■ **What the task requires**:
In the records below, find the line containing "You are a GUI", then copy that line and all lines after it, exactly, omitting every picture.

■ **Given records**:
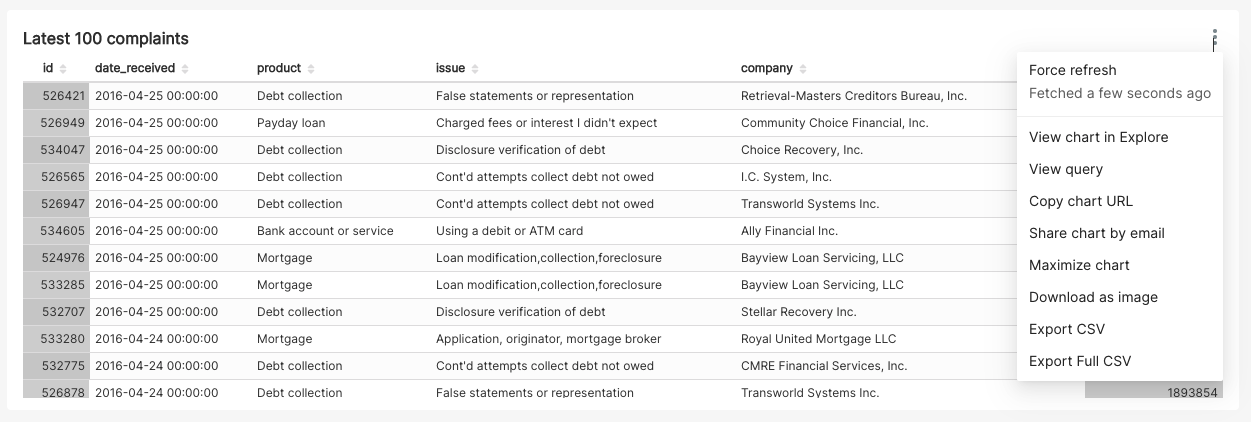Image resolution: width=1251 pixels, height=422 pixels.
Task: Choose View chart in Explore
Action: [1098, 137]
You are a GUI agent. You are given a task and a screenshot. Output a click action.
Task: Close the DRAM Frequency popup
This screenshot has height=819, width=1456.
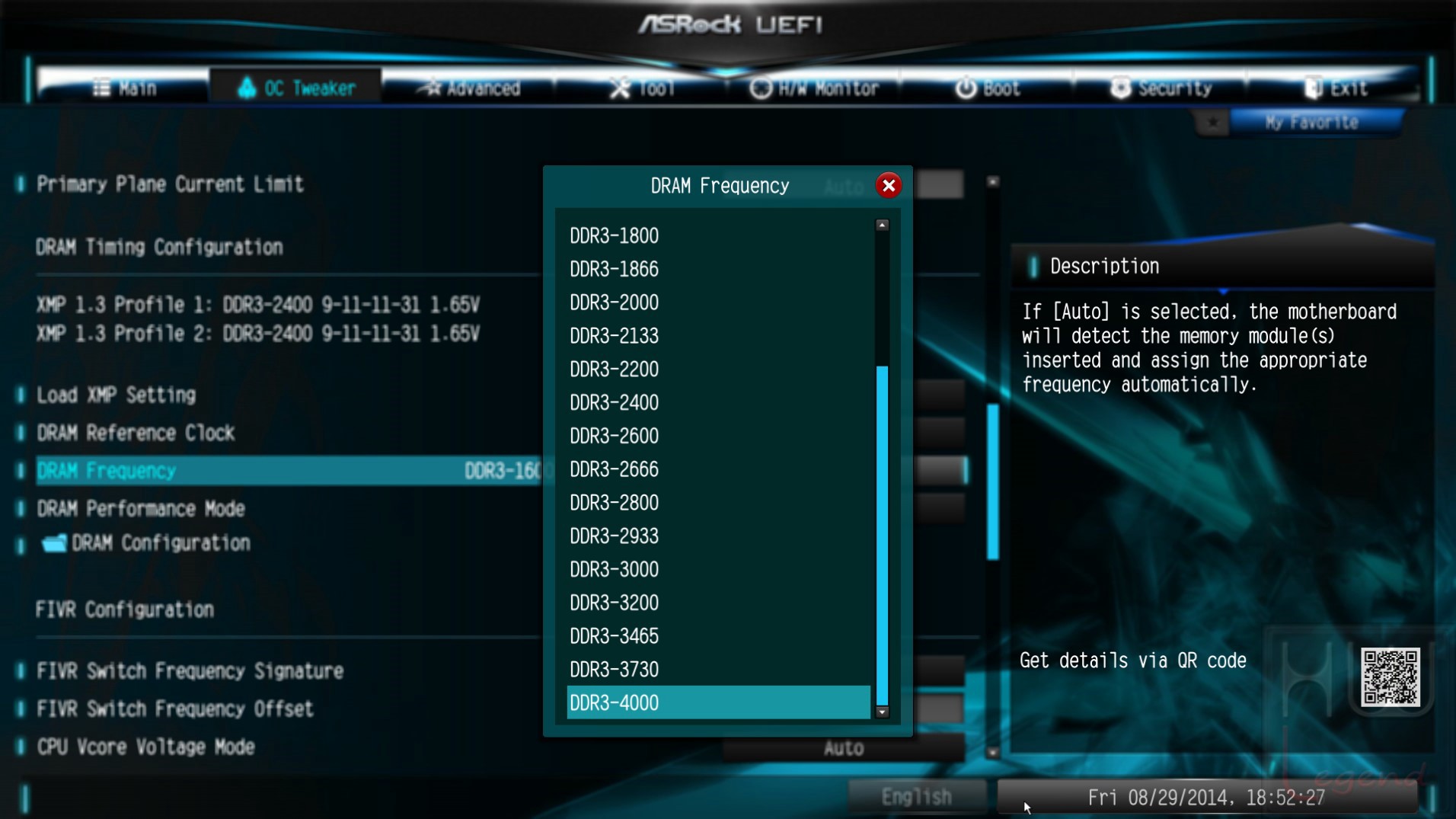[888, 185]
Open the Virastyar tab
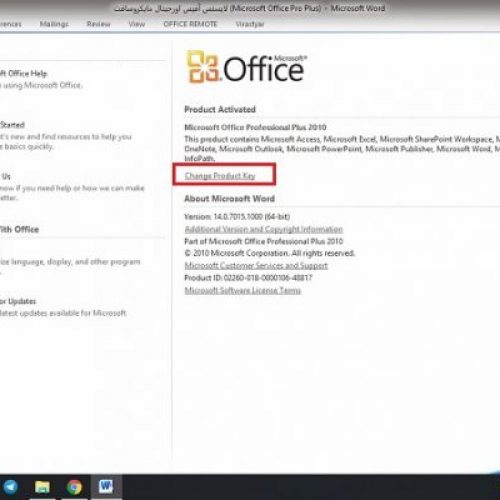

■ **Response area**:
You are a GUI agent. You are given a task and a screenshot. Output a click action.
Task: Close the DRAM Frequency popup
This screenshot has height=819, width=1456.
[888, 185]
Open the Virastyar tab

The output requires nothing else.